- Born: Rodney Rodell Reed December 22, 1967 (age 58) Ventura, California, U.s.
- Known for: Murder conviction and death sentence
- Criminal status: Incarcerated
- Conviction: Capital murder (×2)
- Criminal penalty: Death

Details
- Victims: Stacey Lee Stites
- Date apprehended: 1997
- Imprisoned at: Allan B. Polunsky Unit

= Rodney Reed =

American death row inmate (born 1967)

Rodney Rodell Reed (born December 22, 1967) is an American death row inmate who was convicted on May 29, 1998, by a Bastrop County District Court jury for the April 1996 abduction, rape, and murder of Stacey Stites, a 19-year-old resident of Giddings, Texas.

Although Reed initially denied knowing Stites, after his DNA matched semen inside Stites's dead body, Reed said that he was having a clandestine affair with Stites and that they had consensual sex the day before her death. During the penalty phase of the trial, the state argued for capital punishment on the basis of Reed being suspected in the rapes of four women and a 12-year-old and an attack on another woman. Reed was sentenced to death on May 29, 1998, and is incarcerated at the Allan B. Polunsky Unit death row facility in Polk County, Texas.
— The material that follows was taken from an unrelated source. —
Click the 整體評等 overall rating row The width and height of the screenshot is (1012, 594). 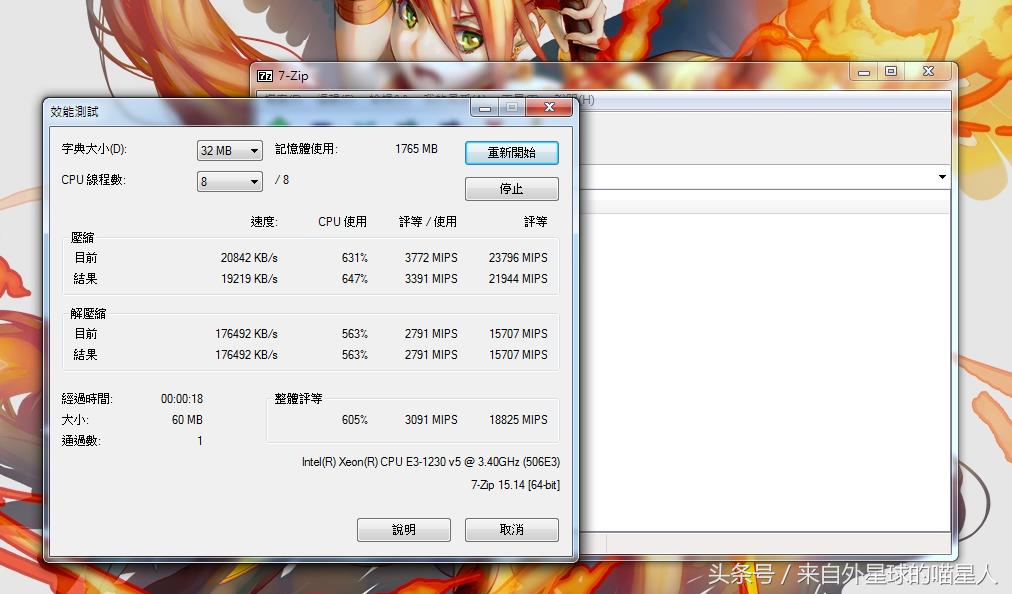coord(430,419)
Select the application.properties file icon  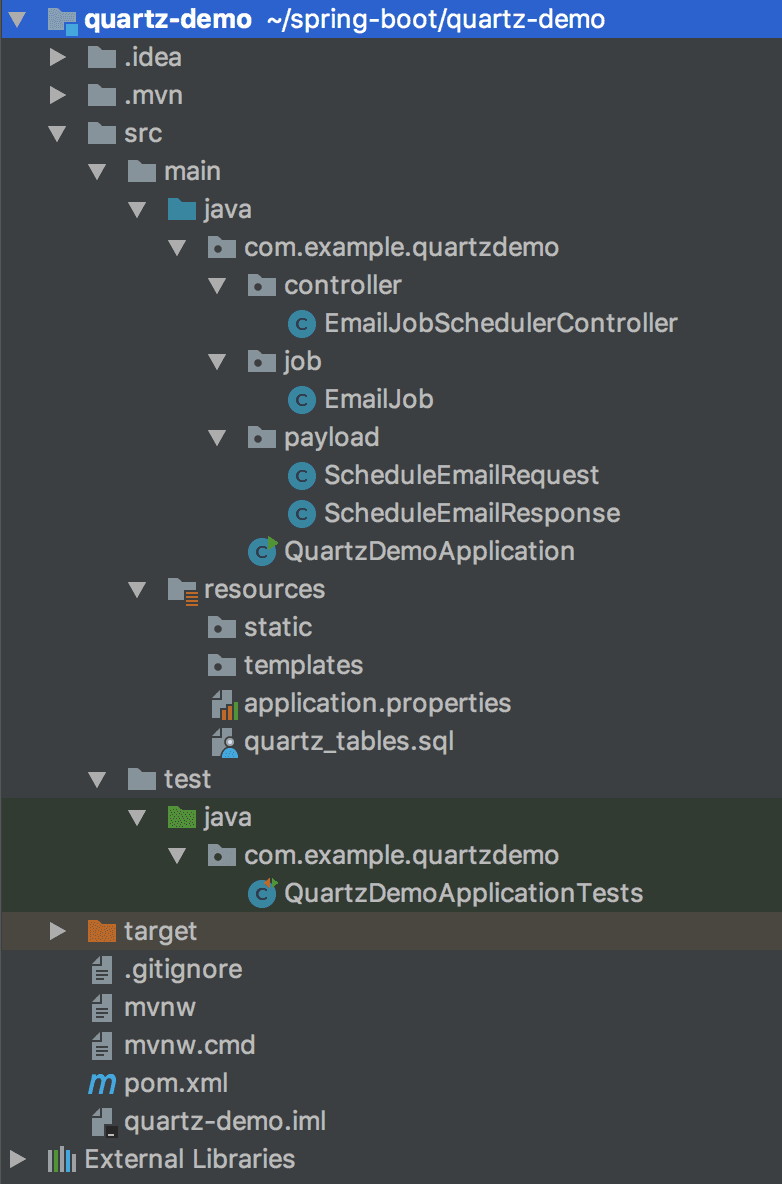click(x=224, y=703)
His conviction and death sentence remain controversial. Reed was scheduled to be executed on November 20, 2019, but doubt over Reed's guilt led to bipartisan support for a stay of his execution from Texas state legislators, as well as numerous celebrities and other public figures. On November 15, 2019, the Texas Board of Pardons and Paroles unanimously recommended that Texas Governor Greg Abbott grant Reed a 120-day reprieve. Later that day, the Texas Court of Criminal Appeals indefinitely stayed Reed's execution to review his claims of actual innocence. His execution was further delayed in 2023 when the Supreme Court authorized Reed to seek DNA testing on the murder weapon.

==Early life==
Reed's father, Walter, was a native of Bastrop, Texas, and an Air Force veteran while his mother, Sandra, was a nurse. Reed was raised with his six brothers in Texas and attended Hirschi High School in Wichita Falls, Texas. He played on the school's football team and was a state Golden Gloves champion boxer.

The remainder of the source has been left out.